● Stored entries
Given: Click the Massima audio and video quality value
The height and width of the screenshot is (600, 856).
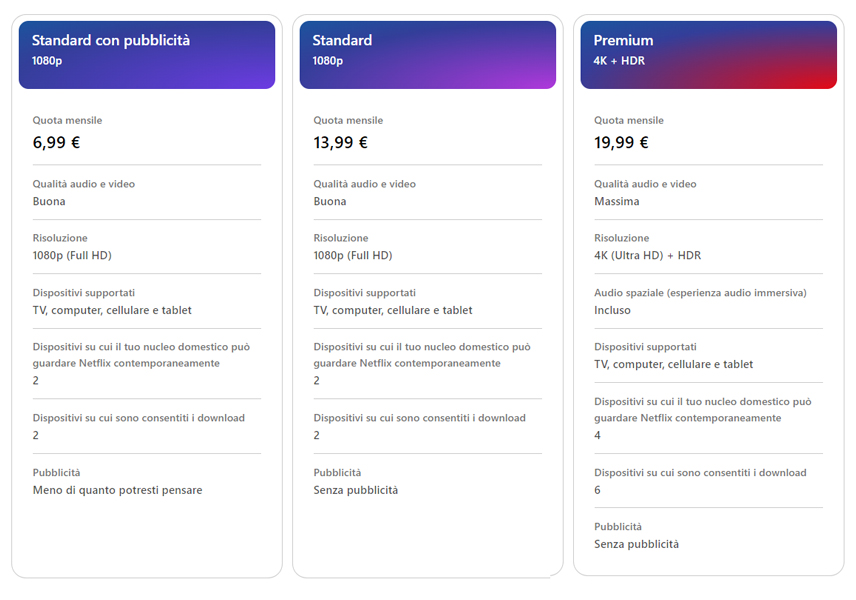Looking at the screenshot, I should (x=617, y=201).
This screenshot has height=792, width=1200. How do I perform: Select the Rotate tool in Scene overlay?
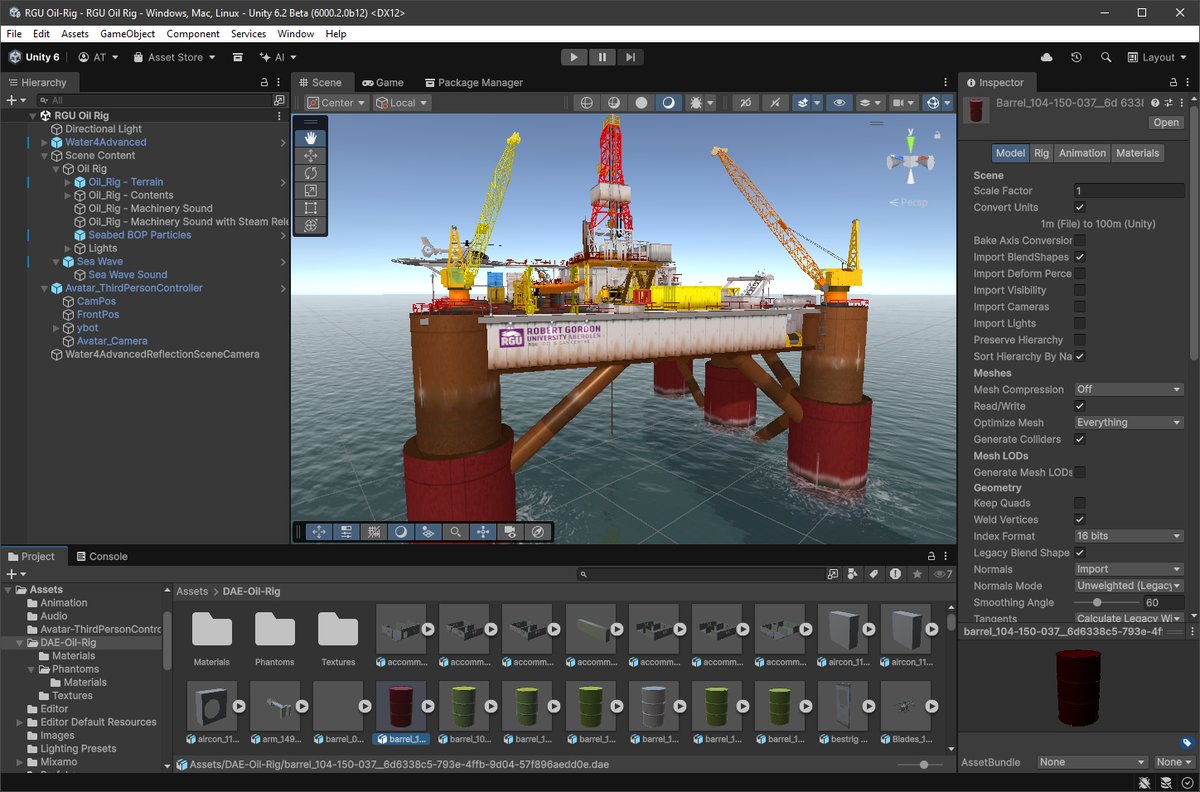(310, 173)
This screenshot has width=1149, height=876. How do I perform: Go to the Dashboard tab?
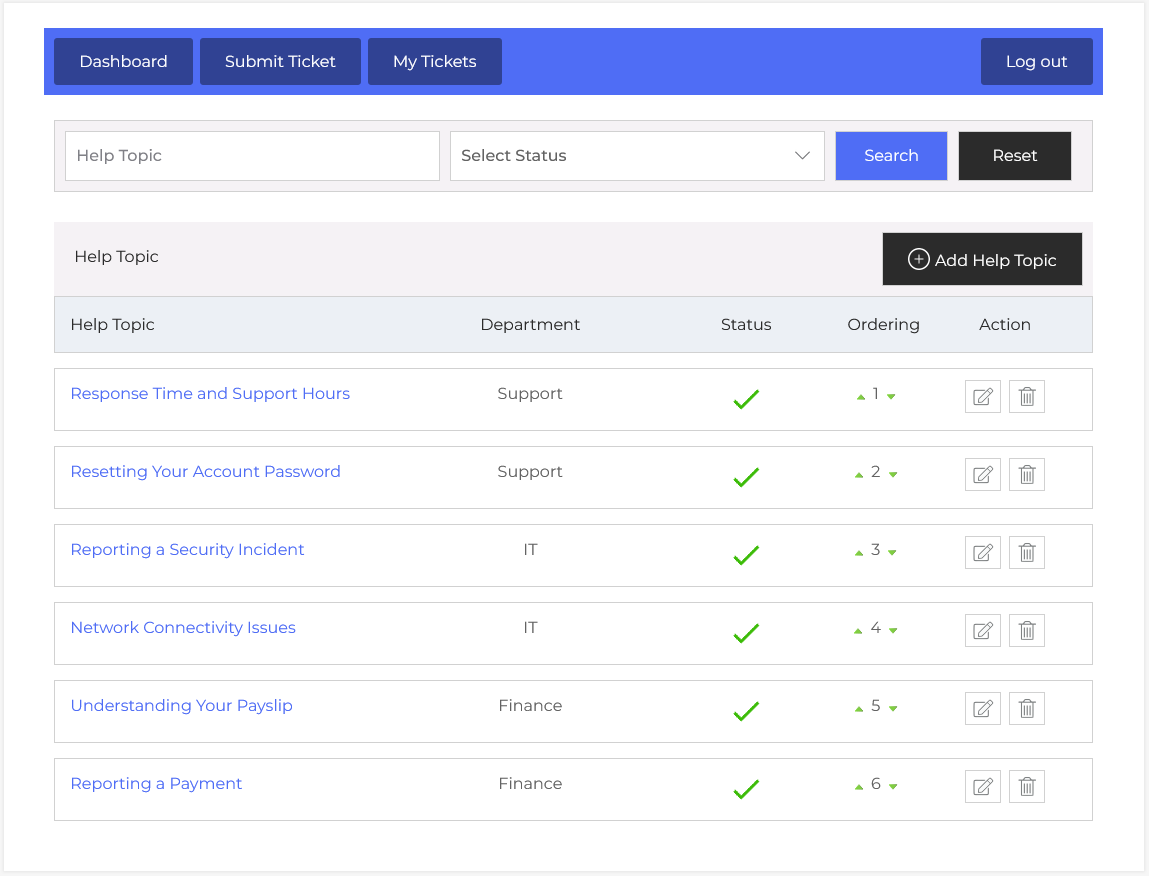tap(123, 62)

● Task to carry out
Where an entry holds a picture, leave the picture out and output the rest exactly.

● Output below
Given: Click the Massima audio and video quality value
The height and width of the screenshot is (600, 856).
Looking at the screenshot, I should (x=617, y=201).
This screenshot has height=792, width=1200. How do I perform: Select the Rotate tool in Scene overlay?
(310, 173)
This screenshot has width=1149, height=876. How do I perform: Go to the Dashboard tab?
tap(123, 62)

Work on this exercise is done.